The Norwegian Lottery Authority (Lotteritilsynet) has informed nine banks about the supervision of compliance with the “payment intermediary ban,” which restricts banks from processing transactions with unlicensed operators.

Section 5 of the Gambling Act states it is prohibited to mediate payment transactions for deposits to and payouts from gambling operators that do not have the necessary license. “The Norwegian Lottery Authority has the right to make decisions and order the banks to reject transactions to and from specific account numbers and companies,” the regulator noted in a statement.

Rannveig Gram Skår, lawyer and senior adviser in the Norwegian Lottery Authority, said: “For a long time, we have focused on dialogue with Norwegian banks and financial institutions. For the first time, we have now chosen to open a more thorough inspection of compliance.”

She added: “We know that the payment intermediary ban is an important tool to protect the Norwegian sole proprietorship model. The purpose of the model is to prevent gambling problems and other negative consequences of gambling.”
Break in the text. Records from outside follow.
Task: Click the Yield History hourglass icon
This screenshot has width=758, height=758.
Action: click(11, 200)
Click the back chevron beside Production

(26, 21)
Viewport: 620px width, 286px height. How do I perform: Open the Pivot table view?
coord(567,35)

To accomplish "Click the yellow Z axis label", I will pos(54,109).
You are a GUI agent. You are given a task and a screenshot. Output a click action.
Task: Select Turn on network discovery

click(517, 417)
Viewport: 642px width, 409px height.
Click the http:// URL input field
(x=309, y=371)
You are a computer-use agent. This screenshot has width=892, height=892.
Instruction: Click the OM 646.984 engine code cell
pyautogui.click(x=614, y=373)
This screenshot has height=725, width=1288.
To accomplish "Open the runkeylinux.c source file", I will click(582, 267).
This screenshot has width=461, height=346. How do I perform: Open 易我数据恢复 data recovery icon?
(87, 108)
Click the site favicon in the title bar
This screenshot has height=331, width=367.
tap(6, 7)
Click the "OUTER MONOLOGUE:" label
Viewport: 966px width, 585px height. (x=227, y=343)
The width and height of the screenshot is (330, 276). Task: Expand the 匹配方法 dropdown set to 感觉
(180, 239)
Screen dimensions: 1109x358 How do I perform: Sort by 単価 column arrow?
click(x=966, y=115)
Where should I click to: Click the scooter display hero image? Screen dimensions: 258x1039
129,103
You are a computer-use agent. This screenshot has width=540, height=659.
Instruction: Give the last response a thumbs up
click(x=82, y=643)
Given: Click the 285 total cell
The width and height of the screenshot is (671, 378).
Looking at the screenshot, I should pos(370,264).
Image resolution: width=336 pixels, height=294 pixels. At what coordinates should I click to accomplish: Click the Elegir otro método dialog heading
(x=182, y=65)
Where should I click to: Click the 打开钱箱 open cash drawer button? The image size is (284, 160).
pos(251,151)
The ban aims to reduce problem gambling in the country. The Norwegian Lottery Authority is taking this decision in order to ensure gambling transactions are supervised and to obtain knowledge to ensure that the ban is effectively maintained.

Lotteritilsynet did not reveal the banks’ identities and did not say whether they breached the ban. The banks must present internal processes for compliance with the ban and information on the measures in place to stop transactions with unlicensed sites.

A population survey from this spring revealed that stricter requirements for enforcing the ban on payment intermediaries are one of the reasons that can explain the decline in problem gambling. This is because the ban makes it more difficult to participate in gambling with foreign providers, the regulator pointed out.

Earlier this month, the European Gaming and Betting Association (EGBA) urged Norway to switch to a licensing model. The association said that Norway should follow the example of other European markets, like neighboring Sweden and Finland, and switch to a licensing system, in opposition to the current state gambling monopoly system. 

EGBA secretary-general Maarten Haijer noted that this would help combat issues such as consumers gambling with unlicensed sites. Currently, Lottery Norsk Tipping has the rights to online casino gaming and sports betting in Norway, while Norsk Rikstoto operates horse racing.